What is needed:
Without including any images, please transcribe all the lines below exactly.

The records:
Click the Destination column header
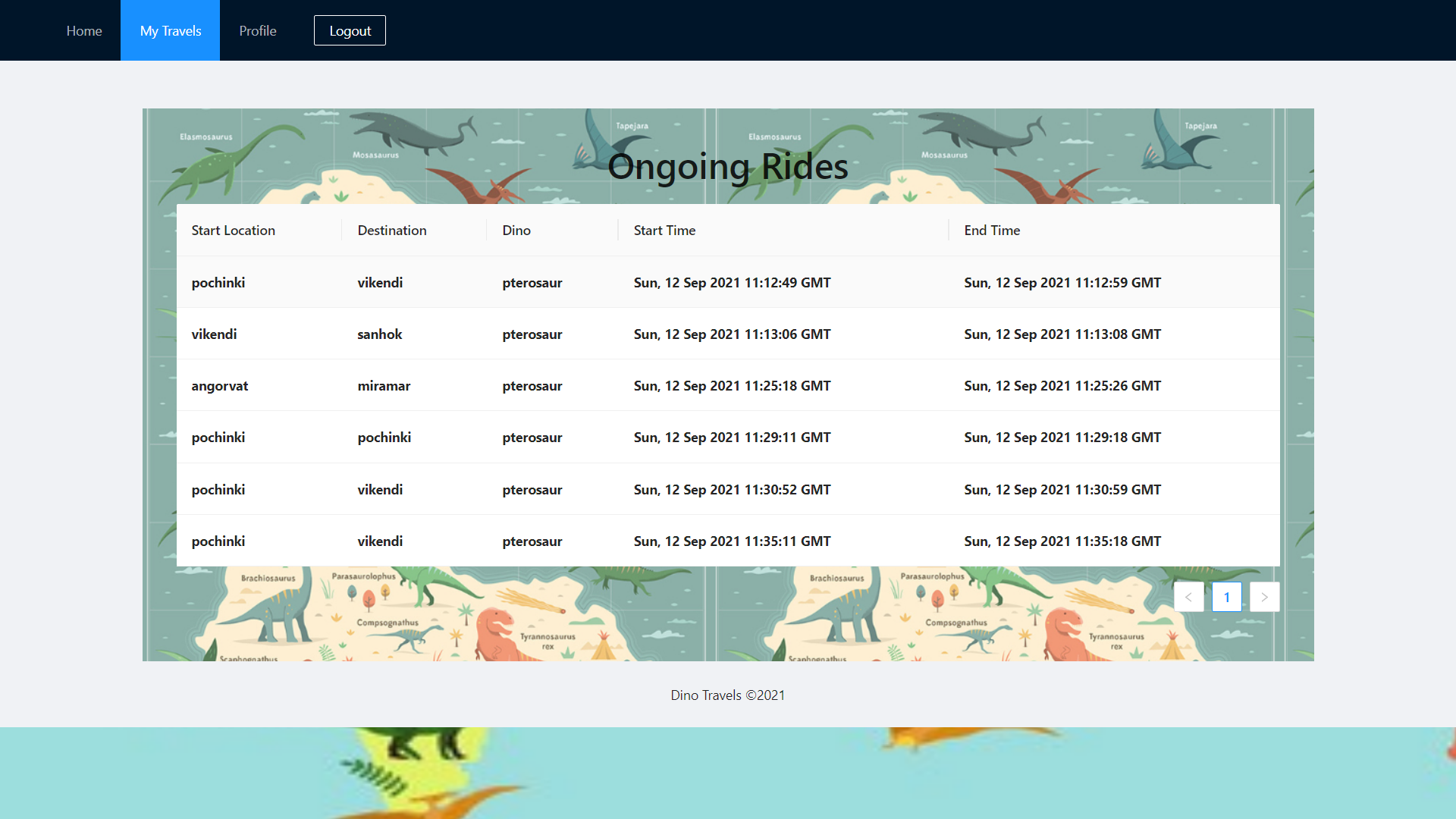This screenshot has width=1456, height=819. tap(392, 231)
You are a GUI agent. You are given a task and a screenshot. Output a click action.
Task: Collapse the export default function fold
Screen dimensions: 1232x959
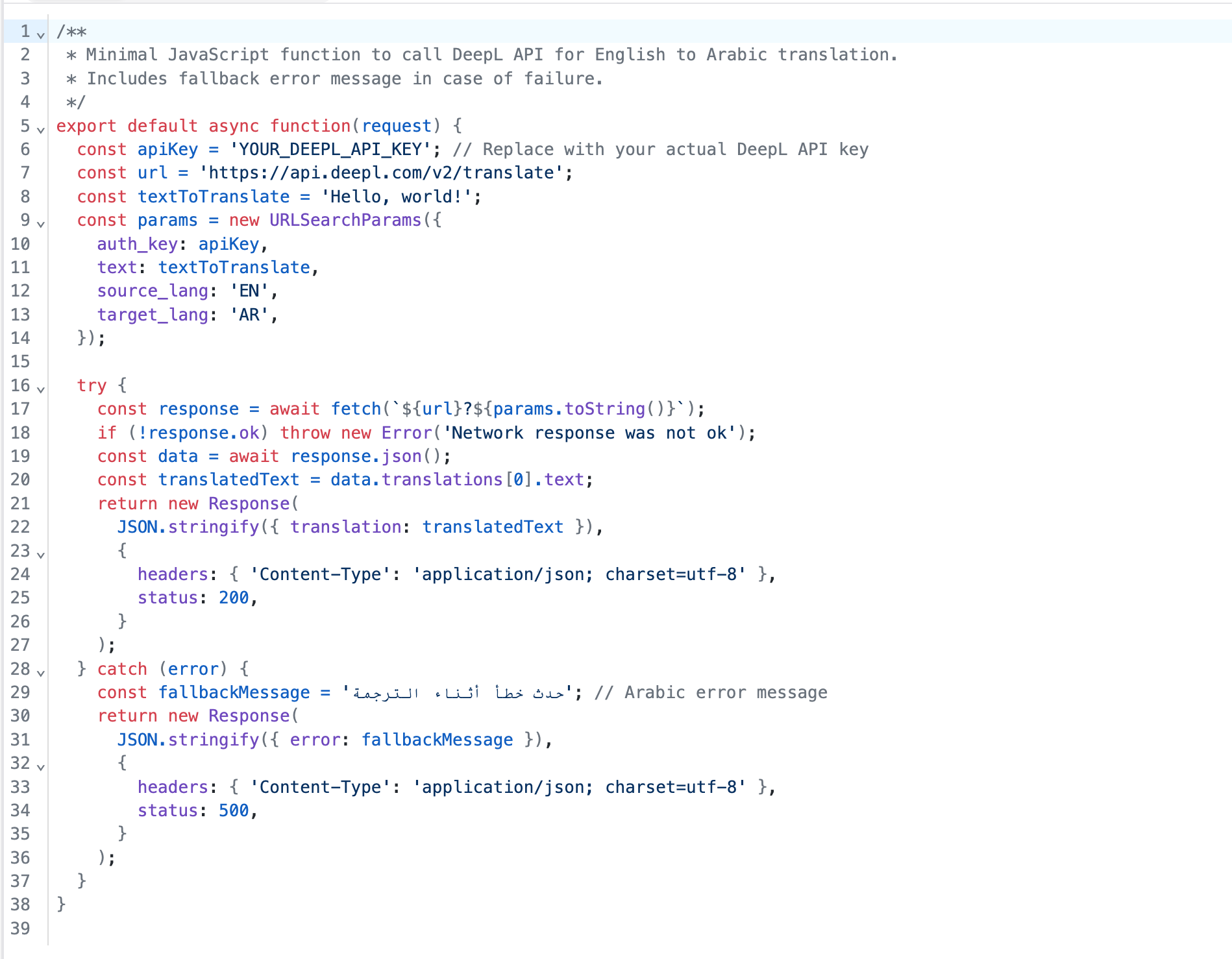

Your response:
Click the Destination column header
This screenshot has width=1456, height=819. tap(392, 231)
You are a GUI agent. You are given a task and a screenshot. Output a click action.
Task: Collapse the export default function fold
Screen dimensions: 1232x959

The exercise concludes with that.